Para la opinión pública hay tres datos que conviene no perder de vista. Primero, el secuestro de menores de edad está tipificado como una infracción grave al Derecho Internacional Humanitario; cualquier mesa que tolere esta práctica carece de legitimidad. Segundo, la política de paz total carece de resultados verificables en los territorios donde opera el ELN; las cifras de secuestro, extorsión y desplazamiento no han descendido de manera sostenida desde su anuncio. Tercero, el silencio del Gobierno frente a hechos de esta magnitud erosiona la confianza ciudadana en las instituciones y en el instrumento mismo de la negociación.
La Bitácora ha sostenido que el diálogo con grupos armados es legítimo cuando se somete a condiciones verificables, cuando no se suspende la acción de la fuerza pública y cuando se preserva el principio de que ciertos delitos —el secuestro, el reclutamiento de menores, el terrorismo— no son negociables. Ninguna de esas condiciones parece cumplirse en el Chocó.
La liberación de las 39 personas debe producirse cuanto antes.

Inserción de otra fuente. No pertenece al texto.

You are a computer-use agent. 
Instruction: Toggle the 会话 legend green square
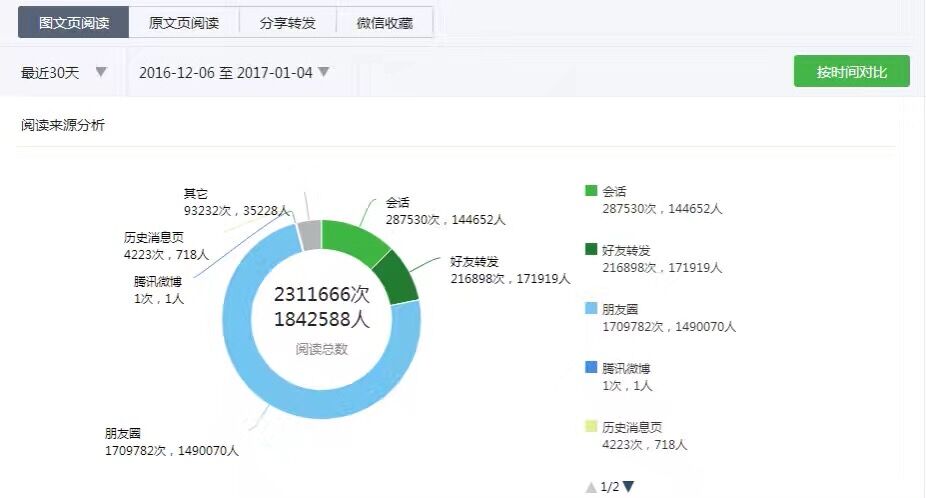coord(591,191)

Pero la respuesta del Estado no puede limitarse al operativo militar ni al comunicado institucional. El Gobierno debe explicar ante el país por qué un grupo con el que dice negociar secuestra a un menor de edad en una carretera departamental sin consecuencia política alguna. La paz total, como concepto, no puede convertirse en un escudo para la inacción.